Figure 1: Mean Smoothed Glucose Infusion Rate* after
Subcutaneous Injection of ADMELOG (0.3 unit/kg) in Patients with Type 1
Diabetes
* Body Weight Standardized
The time course of action of
insulin and insulin analogs, including insulin lispro products, may vary
considerably in different individuals or within the same individual. The rate
of insulin absorption, and consequently the onset of activity are known to be
affected by the site of injection, exercise, and other variables [see WARNINGS
AND PRECAUTIONS].
Intravenous Administration
The glucose lowering effect of
intravenous administration of another insulin lispro product, 100 units/mL, was
tested in 21 patients with type 1 diabetes. For the study, the patients' usual
doses of insulin were held and blood glucose concentrations were allowed to
reach a stable range of 200 to 260 mg/dL during a one to three hour run-in
phase. The run-in phase was followed by a 6-hour assessment phase. During the
assessment phase, patients received intravenous infusion of another insulin
lispro product, 100 units/mL, at an initial infusion rate of 0.5 units/hour.
The infusion rate could be adjusted at regular timed intervals to achieve and
maintain blood glucose concentrations between 100 to 160 mg/dL.
The mean blood glucose levels
during the assessment phase for patients on another insulin lispro product, 100
units/mL, therapy are summarized below in Table 2. All patients achieved the targeted
glucose range at some point during the 6-hour assessment phase.

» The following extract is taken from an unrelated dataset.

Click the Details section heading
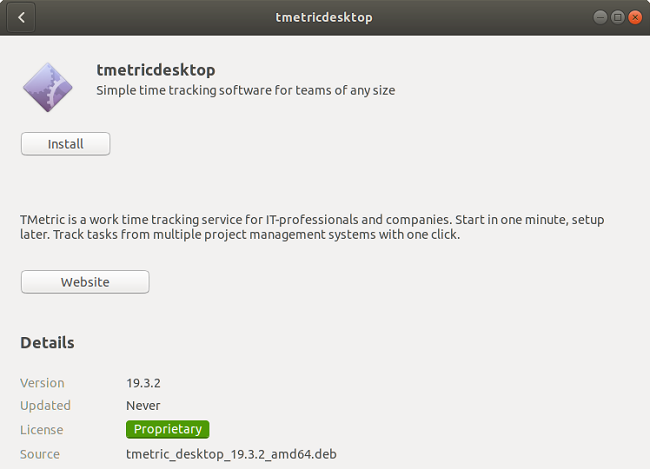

At the
endpoint, blood glucose was within the target range (100 to 160 mg/dL) for 17
of 20 patients treated with another insulin lispro product, 100 units/mL. The
average time (±SE) required to attain near normoglycemia was 129 ± 14 minutes
for another insulin lispro product, 100 units/mL.
Table 2: Mean Blood Glucose Concentrations (mg/dL)

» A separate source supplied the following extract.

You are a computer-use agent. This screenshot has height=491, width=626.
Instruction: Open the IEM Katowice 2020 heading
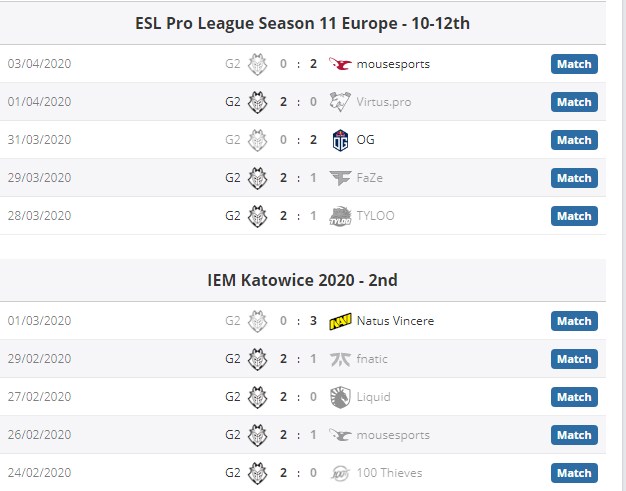coord(302,280)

During Intravenous Infusions of Another Insulin Lispro Product, 100 units/mL
Time from Start of Infusion (minutes) |
Mean Blood Glucose (mg/dL) Intravenous* |
0 |
224 ± 16 |
30 |
205 ± 21 |
60 |
195 ± 20 |
120 |
165 ± 26 |
180 |
140 ± 26 |
240 |
123 ± 20 |
300 |
120 ± 27 |
360 |
122 ± 25 |
* Results shown as mean ± SD |
Pharmacokinetics
Absorption
The pharmacokinetic profile of
a single 0.3 unit/kg dose of ADMELOG administered subcutaneously was evaluated
in a study enrolling 30 patients with type 1 diabetes. In this study, the mean
observed area under the plasma insulin lispro concentration-time curve from
time zero to infinity and peak plasma insulin lispro concentration were 12800
pg•hr/mL and 5070 pg/mL, respectively. The median time to maximum plasma insulin
lispro concentration was 0.83 hours after injection (see Figure 2).
Figure 2: Mean plasma
Concentrations of ADMELOG after a Single Subcutaneous Administration of ADMELOG
(0.3 unit/kg) in Patients with Type 1 Diabetes
The absolute bioavailability of
another insulin lispro product, 100 units/mL, after subcutaneous injection
ranges from 55% to 77% with doses between 0.1 to 0.2 unit/kg, inclusive.
Distribution
When administered intravenously
as bolus injections of 0.1 and 0.2 unit/kg dose in two separate groups of
healthy subjects, the mean volume of distribution of another insulin lispro
product, 100 units/mL, appeared to decrease with increase in dose (1.55 and
0.72 L/kg, respectively).
Elimination
Metabolism
Human metabolism studies have
not been conducted. However, animal studies indicate that the metabolism of
another insulin lispro product, 100 units/mL, is identical to that of regular
human insulin.
Excretion
When administered
intravenously, another insulin lispro product, 100 units/mL demonstrated
dose-dependent clearance, with a mean clearance of 21.0 mL/min/kg (0.1 unit/kg
dose), and 9.6 mL/min/kg (0.2 unit/kg dose). Another insulin lispro product,
100 units/mL, demonstrated a mean t½ of 0.85 hours (51 minutes) and 0.92
hours (55 minutes), respectively for 0.1 unit/kg and 0.2 unit/kg doses.
Specific Populations
The effects of age, gender,
race, obesity, pregnancy, or smoking on the pharmacokinetics of ADMELOG have
not been studied.
Patients With Renal Impairment
Type 2 diabetic patients with
varying degrees of renal impairment showed no difference in pharmacokinetics of
another insulin lispro product, 100 units/mL. However, the sensitivity of the
patients to insulin did change, with an increased response to insulin as the
renal function declined. Some studies with human insulin have shown increased
circulating levels of insulin in patients with renal impairment. Careful
glucose monitoring and dose adjustments of insulin, including ADMELOG, may be
necessary in patients with renal dysfunction.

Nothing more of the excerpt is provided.